The Britain-based Syrian Observatory for Human Rights monitoring group also reported the transfer, which it says includes 800 armed men from both sides. Some 160, mostly gunmen, had remained in Zabadani.

But the exchange has been delayed over the identities of the 750 prisoners who are supposed to be released as part of the deal, according to Yasser Abdelatif, a spokesman of one of the rebel factions involved in the exchange.

Rebels grew concerned the government was not planning to release political prisoners, after authorities provided them with a list of some of the names, said Fahd al-Musa, who heads the activist-run Syrian Commission for Releasing Detainees, which the rebels consulted to check the names.

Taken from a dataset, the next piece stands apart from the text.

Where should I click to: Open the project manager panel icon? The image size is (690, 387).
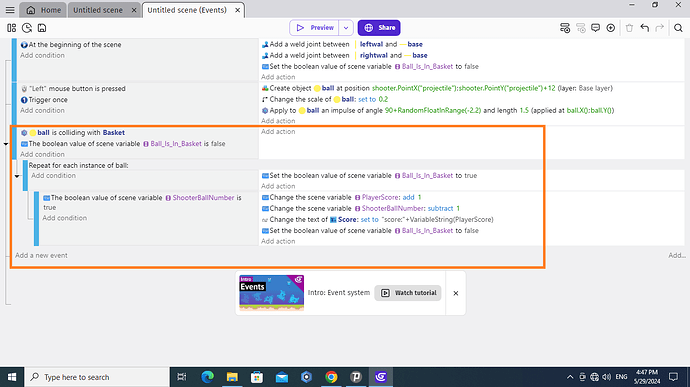tap(11, 28)
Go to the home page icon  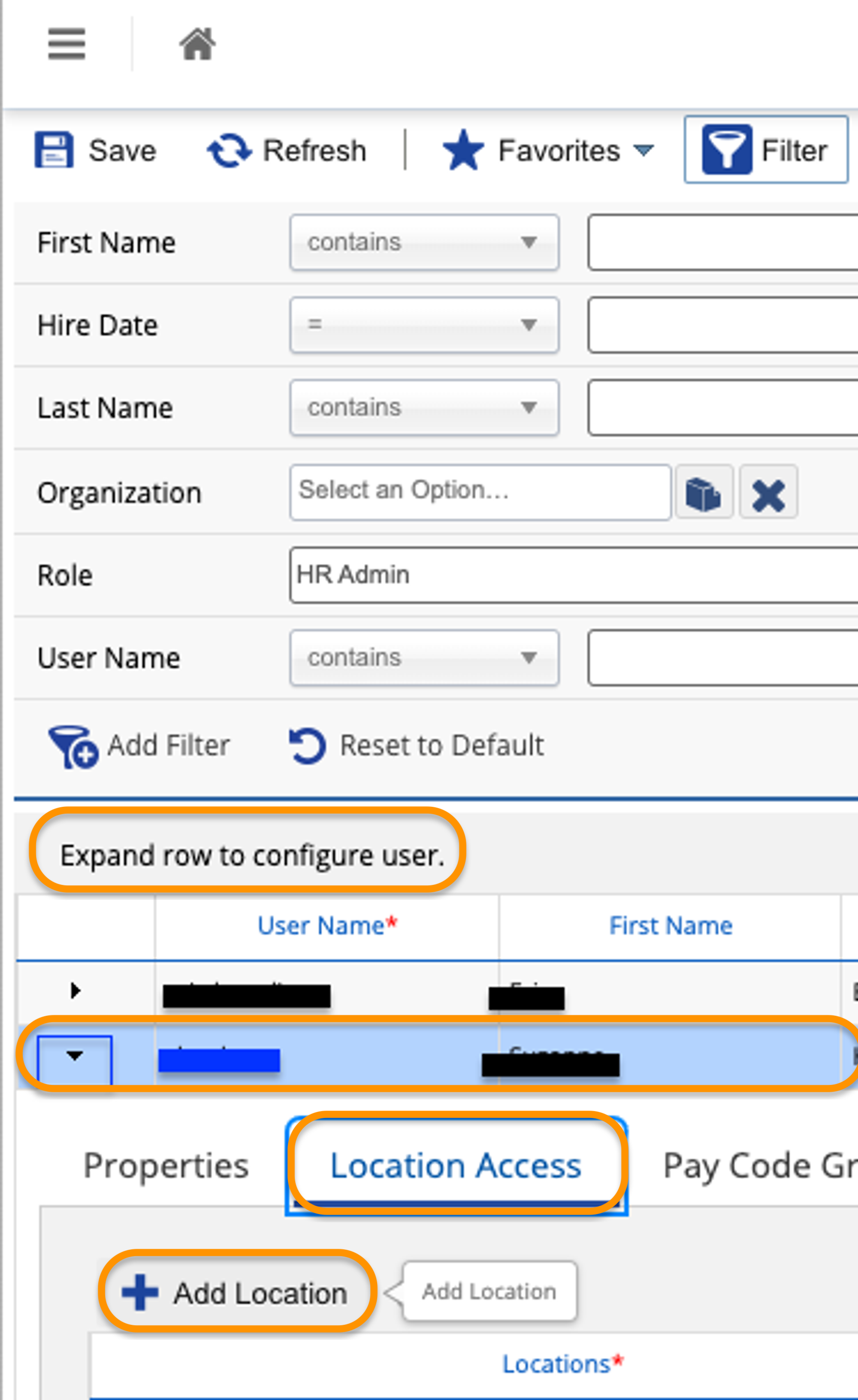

"They should release people like Rania Abbasi," said al-Musa, referring to the Syrian dentist who activists say was taken with her husband and six children from their Damascus home in 2013. They have not been heard from since.

The U.N.'s chief humanitarian adviser for Syria meanwhile said aid agencies have not been able to reach as many besieged Syrians this year as they did over the same period last year.

Jan Egeland told reporters in Geneva that the front lines have shifted but civilian suffering has "remained the same" in 2017.

Of nearly 5 million Syrians living in besieged or hard-to-reach areas, agencies have only been able to reach 564,000 this year to date, he said.

He drew particular attention to the dire humanitarian situation in the opposition-held Eastern Ghouta suburbs of the capital, Damascus.

About 400,000 Syrians are trapped inside the area, which is besieged by government forces. Aid agencies have been unable to reach Douma, the largest town inside the besieged area, in half a year.

Shortages of food and other basic goods have pushed prices "through the roof," said Egeland. "We get reports that there is no bread or wheat on the market at all."

Siege has been a pillar of the government's military strategy against its domestic opponents throughout the six-year-old civil war.

By tightly restricting the delivery of food and medical relief, the government has secured the surrender of broad swathes of the opposition-held countryside around Damascus, as well as the former opposition enclaves in the cities of Aleppo and Homs.

The Syrian government and rebels are allowing up to 30,000 people to leave besieged areas over the coming two months as part of the mutually agreed population transfer. The last residents of the formerly rebel-held town of Zabadani, outside Damascus, were evacuated Wednesday.

Egeland said the sieges should be lifted, and that no Syrians should be forced from their homes through starvation. The U.N. is not taking part in the transfer.

The U.N.'s Special Envoy for Syria, Staffan de Mistura, said at the same press conference that it was his aim to resume Geneva peace talks in May, but "we are watching very carefully the developments on the ground."

The international body has held five rounds of talks since 2012.

De Mistura acknowledged that a cease-fire brokered by Russia and Turkey at the end of last year "doesn't seem to be working." He said it would be addressed at upcoming meetings between the various parties in Kazakhstan.

The U.S.-led coalition against the Islamic State group meanwhile said it is looking into reports that an April 17 airstrike on the Syrian town of Boukamal, on the border with Iraq, killed several civilians. It said it could not yet confirm the allegations made by the Islamic State group, which holds the town, and by other monitoring groups.